As a percentage of university graduates, women tend not to go on proportionately to higher education. Yes its improved, but if you look at women as a percentage of doctoral candidates from 1971 through 1987, they are just more than 20 of doctoral candidates, as opposed to today's 55 per cent of undergraduate students who are female. What's happening is that women opt not to go to get masters and, more importantly, doctoral degrees.

Let's examine some of the factors affecting women's educational experience. Women in general have a more difficult time amassing or having access to funding to attend university and they tend, as individuals, to be more reticent to incur student loans. So, there's an issue there.

But access is more than access to dollars. Women still face barriers in entering higher education and in entering particular fields, particularly women who are not directly out of high school.

We have a large percentage of the Canadian population who are out there who have not had a university or a more advanced education and yet even today over half of our new jobs require the equivalent of a university education. And that's going to become more pronounced.

Do we write the masses off, or do we do something to make our education system more hospitable, more user friendly to these students?
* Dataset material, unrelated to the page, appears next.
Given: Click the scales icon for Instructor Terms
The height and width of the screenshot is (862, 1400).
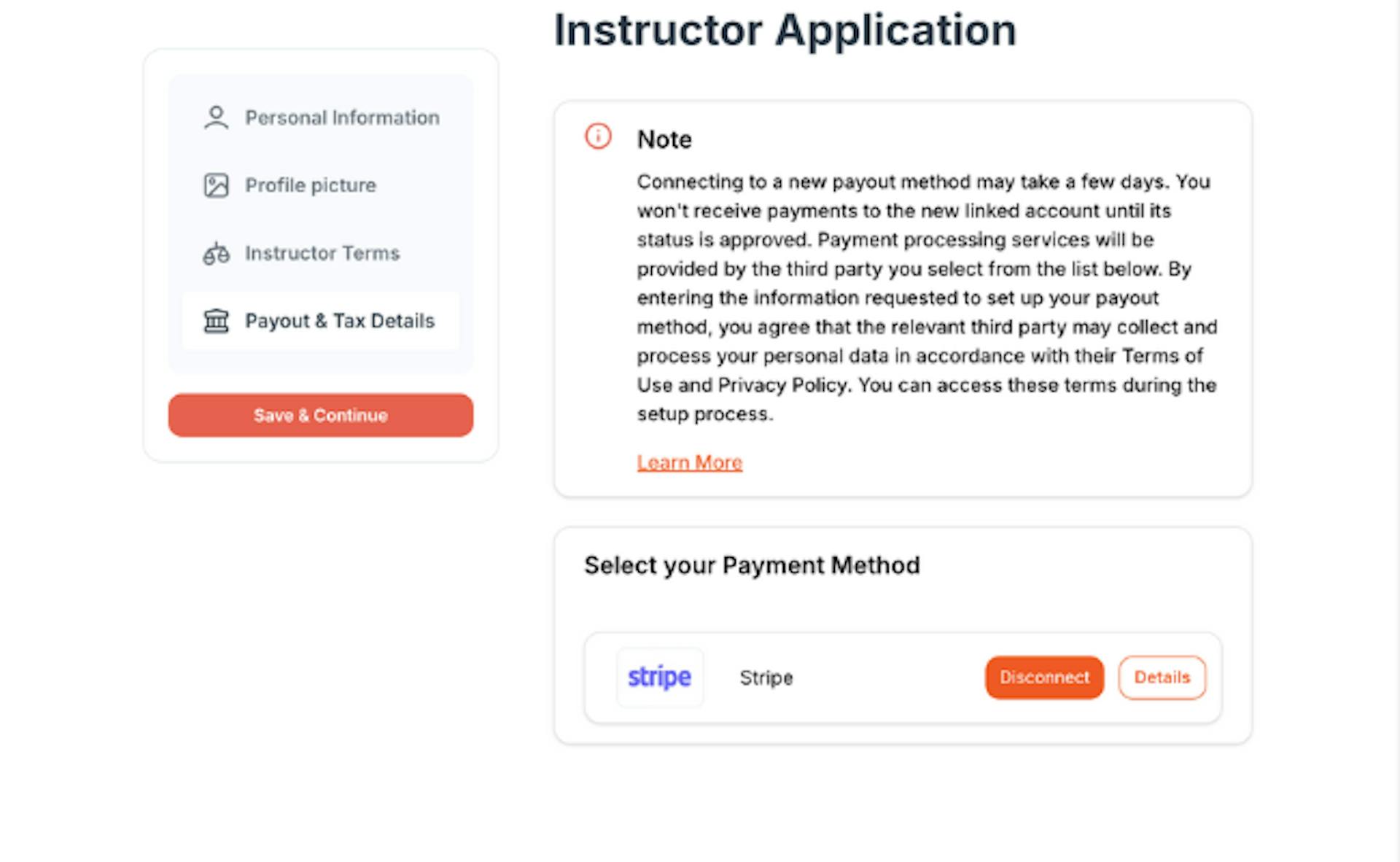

I submit the latter.

Support and counselling, we find, is extremely important to women in their education. Women look for a supportive nurturing environment. We have to have a peer support system that allows women to talk to other women and say, yes, it's difficult, but you can succeed and you're expected to succeed.

Encouragement to enter non-traditional fields is an issue. We run a summer camp in math and computers for Grade nine girls in Cape Breton. These are girls who never thought math was fun. Many of them missed a critical juncture. We're going back and we're introducing these concepts to them and letting them know their career choices many years down the line hinge on the choices they make now.

We tend to think it's only women who are affected, but there are many groups out there who have been largely excluded from higher education and it's more than just funding.

We need educational systems that allow for part-time, as well as full-time learners that are hospitable to mature learners; the ability to offer a degree in accounting, as we do, to a man in the military services who studies at the bottom of a submarine. And yet he's learning. He will get his degree next year and he's done it all by distance education, using a VCR, printed materials and an 800 telephone number.

We have a large body of research that suggests that graduates of women's universities go on to succeed at disproportionately high rates. It doesn't mean a women's university is the right model, but an alternate model. It gives us a message for our educational system overall. It says that women respond to role models, they respond to encouragement and expectations; they respond to leadership opportunities.

Life experiences are really important to us at the Mount, because our classrooms have both men and women in them. Eighty-five per cent of students are women, 15 per cent male. But we also have women of all ages from 70 years or more of age on down and they learn from each other.

Group co-operative learning again, instead of an authoritarian mode, tends to be extremely important – and a personalized environment. And what it leads to is self-esteem and to women's knowledge that they have the ability, they have the right to make choices for themselves.

To achieve our full potential as a nation, we must design a far more inclusive learning culture, where all qualified participants are welcomed, challenged and empowered towards achievement in learning and life. I submit that's our challenge.